A sideways look at economics

While this blog usually offers a more light-hearted look at economics, this week a more serious tone seems appropriate. This Sunday marks the centenary of the end of hostilities in the First World War. Poignantly, this year is also one of every seven[1] where Remembrance Day falls on Remembrance Sunday, when ceremonies at London’s Cenotaph and at memorials around the world will commemorate the war dead.

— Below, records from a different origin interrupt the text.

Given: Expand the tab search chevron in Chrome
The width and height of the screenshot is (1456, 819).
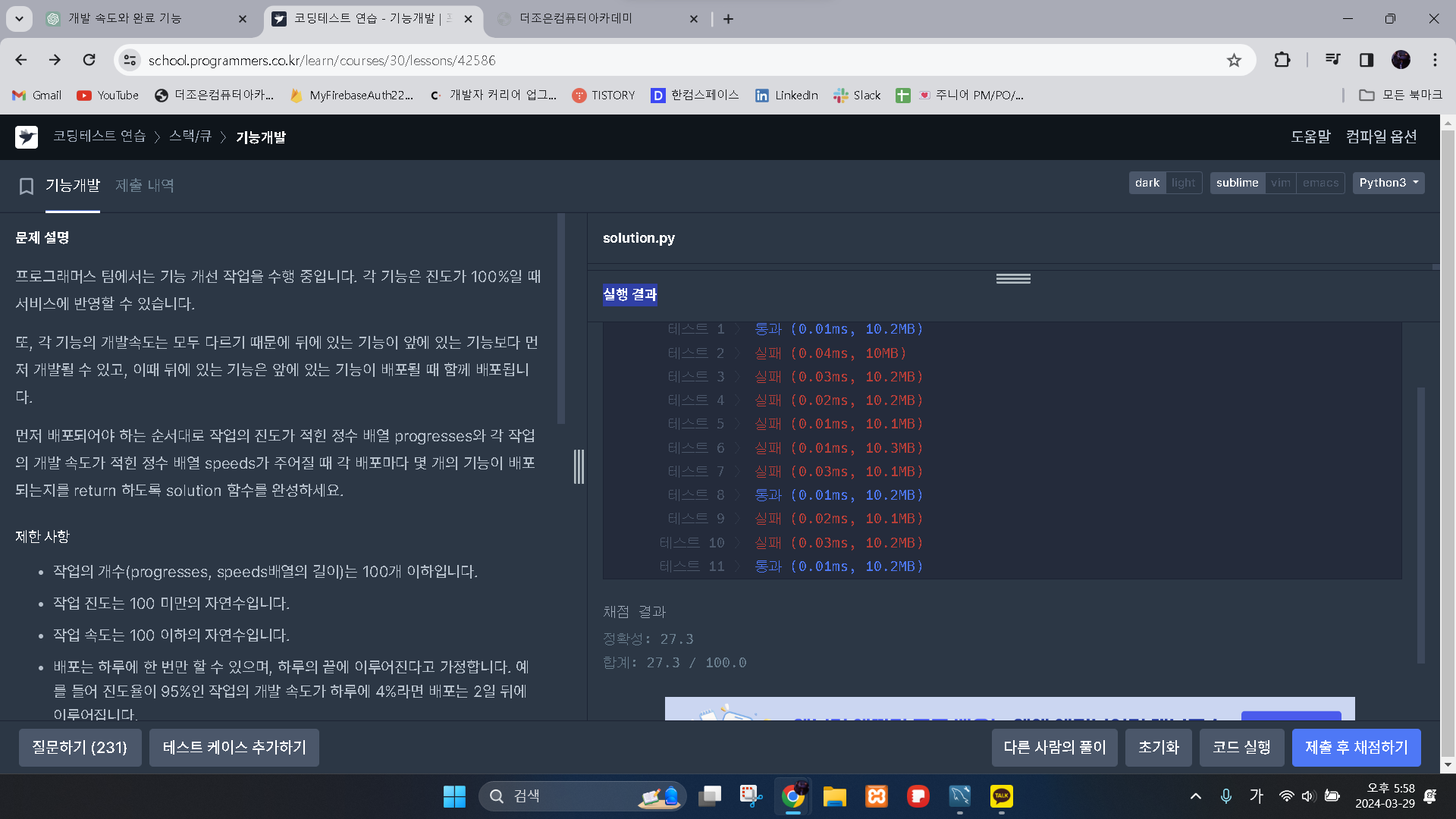Looking at the screenshot, I should (19, 18).
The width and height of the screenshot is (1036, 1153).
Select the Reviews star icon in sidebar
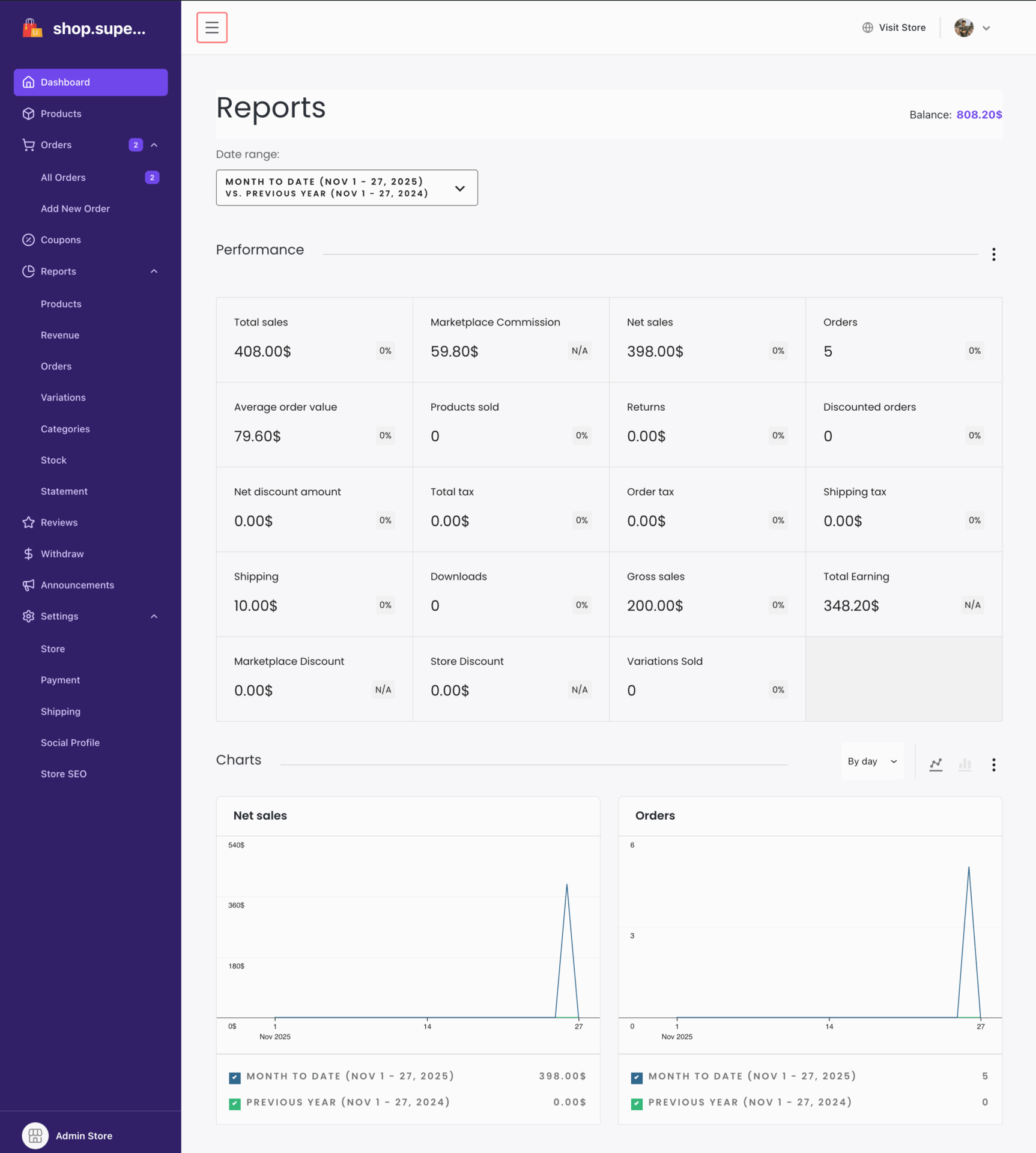click(x=29, y=522)
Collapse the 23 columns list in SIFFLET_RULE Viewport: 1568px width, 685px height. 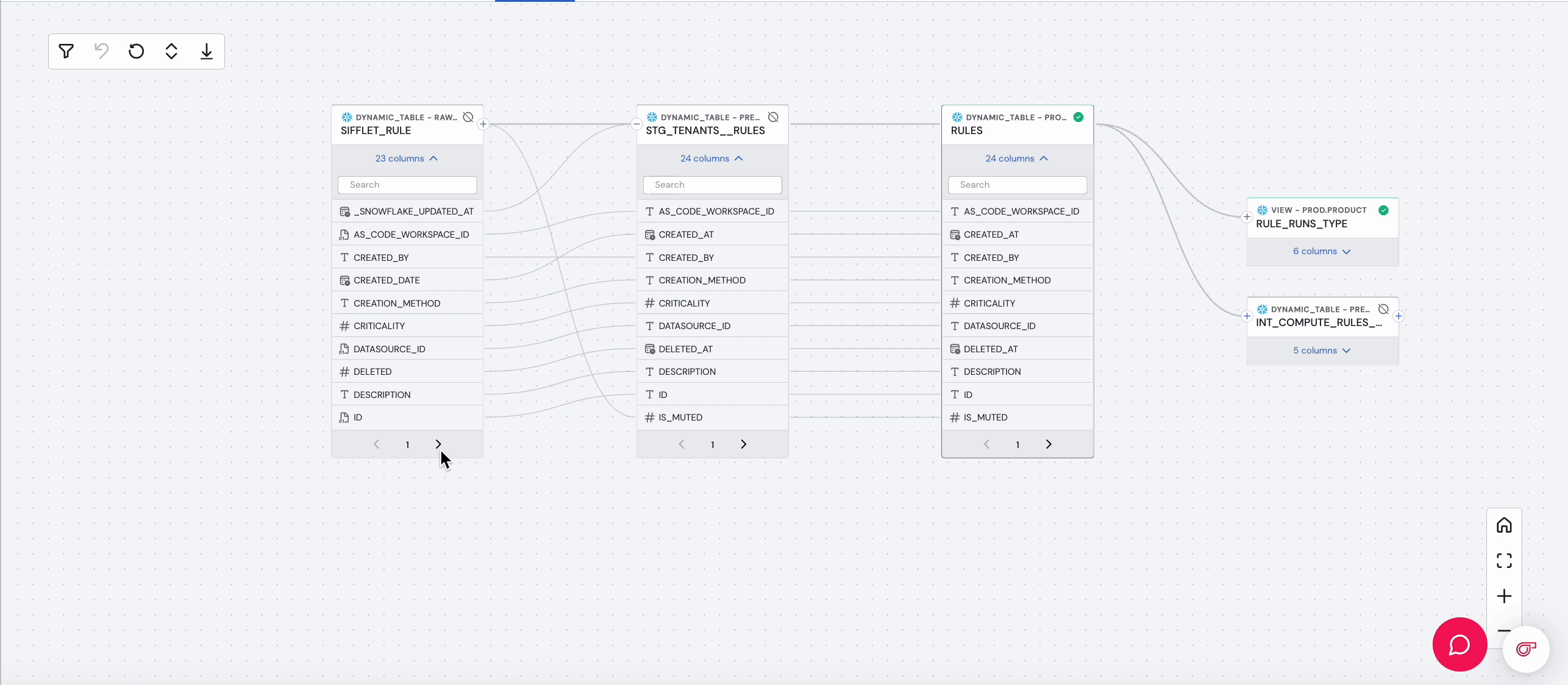(x=407, y=158)
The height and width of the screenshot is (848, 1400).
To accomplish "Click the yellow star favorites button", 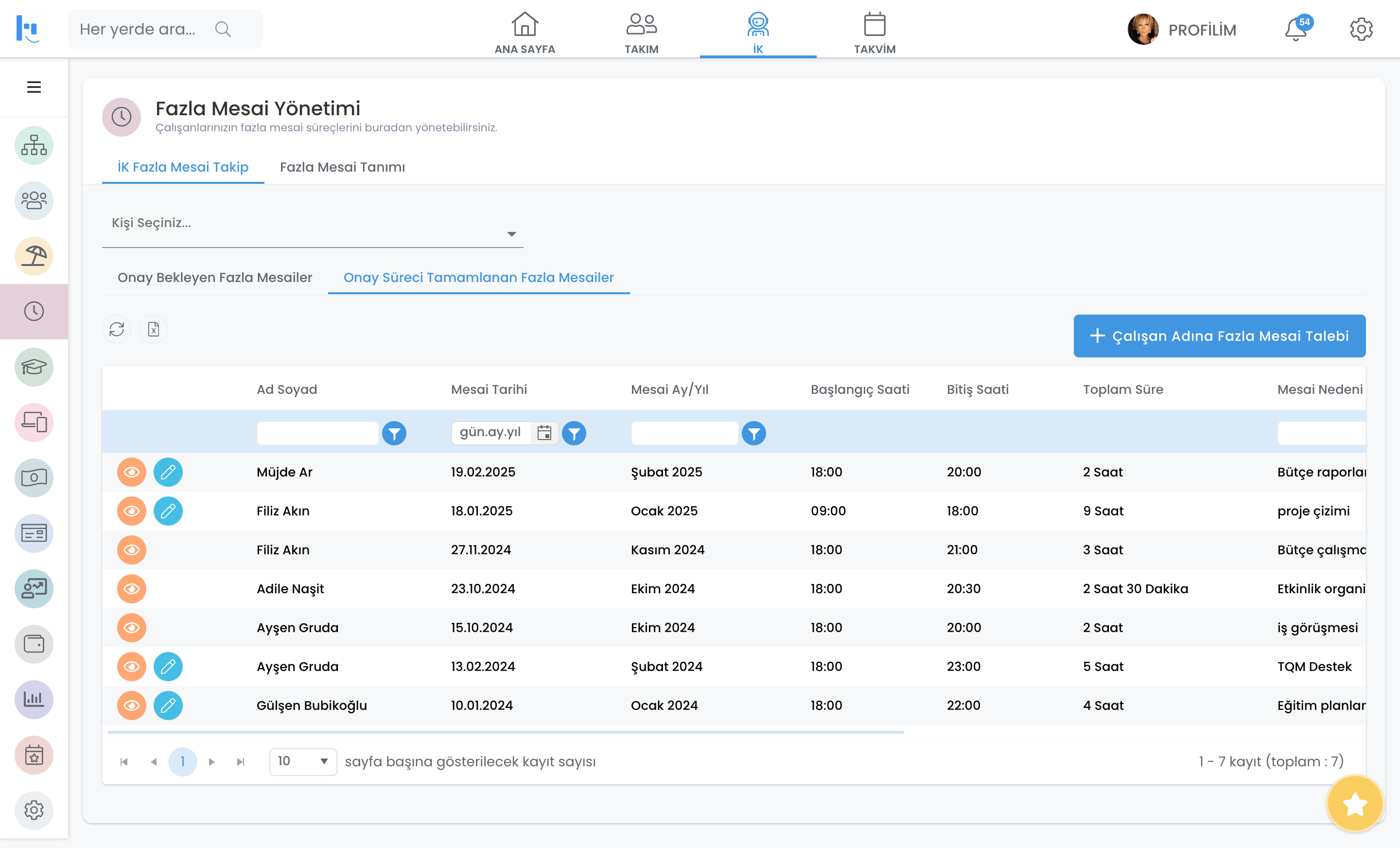I will click(x=1354, y=804).
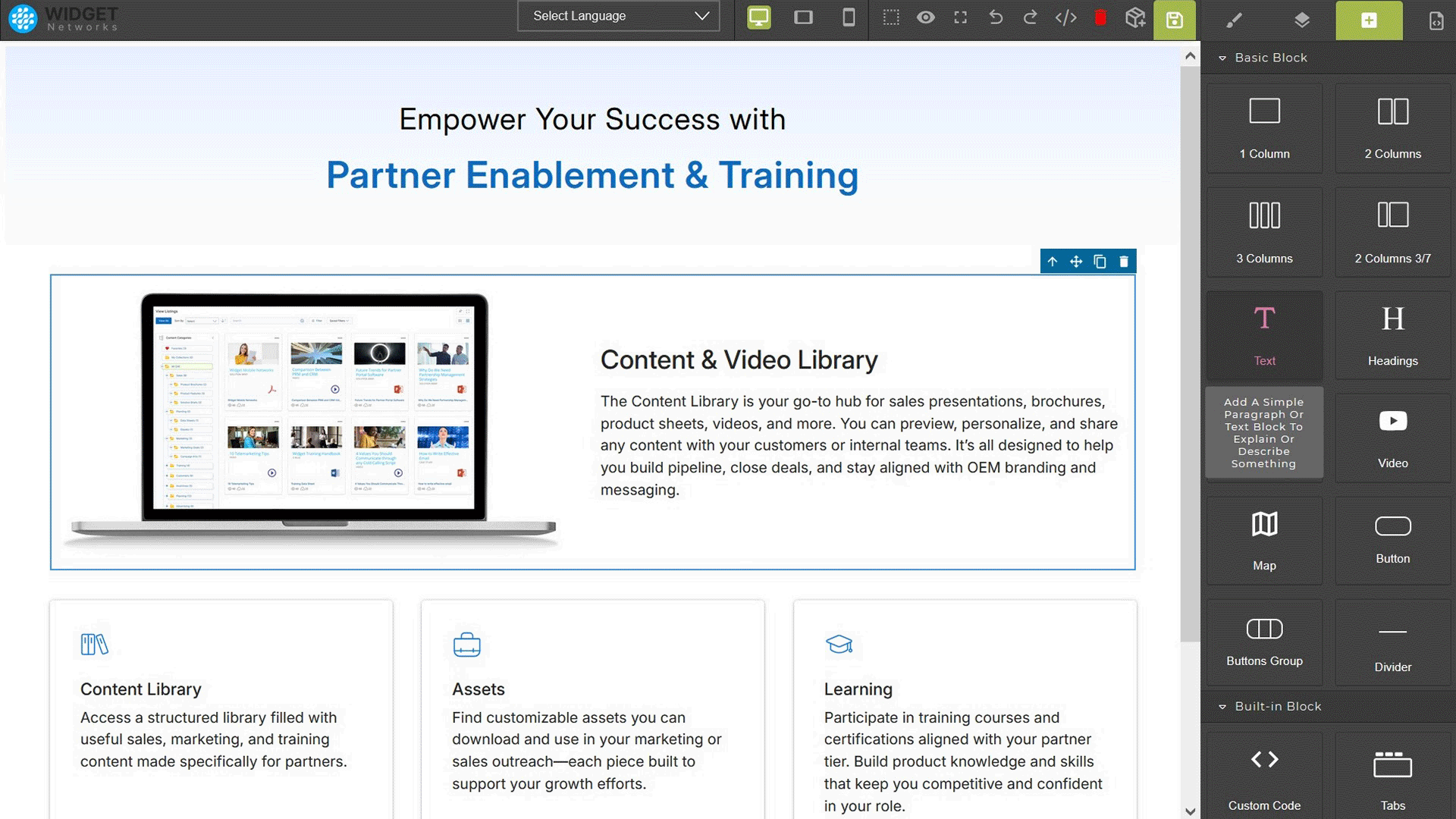Duplicate the Content & Video Library block

pyautogui.click(x=1100, y=261)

Everyone will mark this period of remembrance in their own way. In the UK, many will wear a red poppy as a mark of respect for the British soldiers who lost their lives during the two world wars and in conflicts since. Some will turn their thoughts to their own family members who died, or will listen to relatives’ first-hand experiences of the war years. However, one hundred years on, there are few who can directly relate to us the personal cost of living through two world wars. A quick poll showed that, while many relatives of Fathom employees had gripping experiences during the world wars as both combatants and civilians in several different countries, only around a third of Fathom employees have met a relative who was alive or fought during the Great War, and only one still has a living relative of that period. While almost all have met survivors of the Second World War, there will come a point in the not-so-distant future where the direct memories of that war will fade as well. As economists, we might therefore reflect also on the longer-term macroeconomic costs that the world wars imposed, and the lessons we can learn from them.

War between countries adversely affects both their diplomatic and economic relationships. The need for economic independence from adversaries, the breakdown of physical channels of commerce and general distrust among countries depress the amount of global trade. A growing literature that considers the impact of conflict on gravity models of trade shows that these effects also spill over to countries not directly involved in conflict as belligerents become more protectionist,[2] and even reduce trade between allies by up to 50%.[3] Therefore, wars have a significant negative and persistent impact on the global level of trade, especially major conflicts such as the First World War. Measured as a share of global GDP, international trade, suppressed by two world wars and the Great Depression, did not reach its pre-war peak again until 1973. In other words, it took six decades for the global economy to recover from the shock of the First World War.

Compared to a very simple counterfactual where, instead of falling during this period, global trade continued to grow at its long-run average rate,[4] global trade as a share of GDP in 2016 was nearly 30 percentage points lower than it would have been without the shock of the war years, demonstrating that the shock to trade has an effect even today. By applying estimates of the impact of a large sample of wars on bilateral trade relations, Glick and Taylor (2005) found that the global trade costs of the First and Second World Wars rivalled their direct costs in lost lives and physical and human capital.

As our personal connections with the tumult of the early twentieth century fade, we should nevertheless continue to remember the consequences of the two world wars, even beyond the lifetimes of those that witnessed them at first hand. This seems particularly important in the current global climate, where isolationism and mistrust among nations are once again on the rise.

 

 

 

[1] Specifically, a given date falls on the same weekday every five, six, eleven and six years, recursively — which averages out at seven.

[2] Reuven Glick and Alan M. Taylor. ‘Collateral Damage: Trade Disruption and the Economic Impact of War’, NBER Working Paper No. 11565 (2005).

[3] https://www.defense-realms.com/wp-content/uploads/2015/07/kamin_the_impact_conflict_trade_ices_2015_grenoble2.pdf and https://www.etsg.org/ETSG2015/Papers/323.pdf.

[4] The 1914-1972 period includes the years of the Marshall Plan and much of the post-war recovery in Europe, thus excluding these positive shocks to trade from the long-run growth.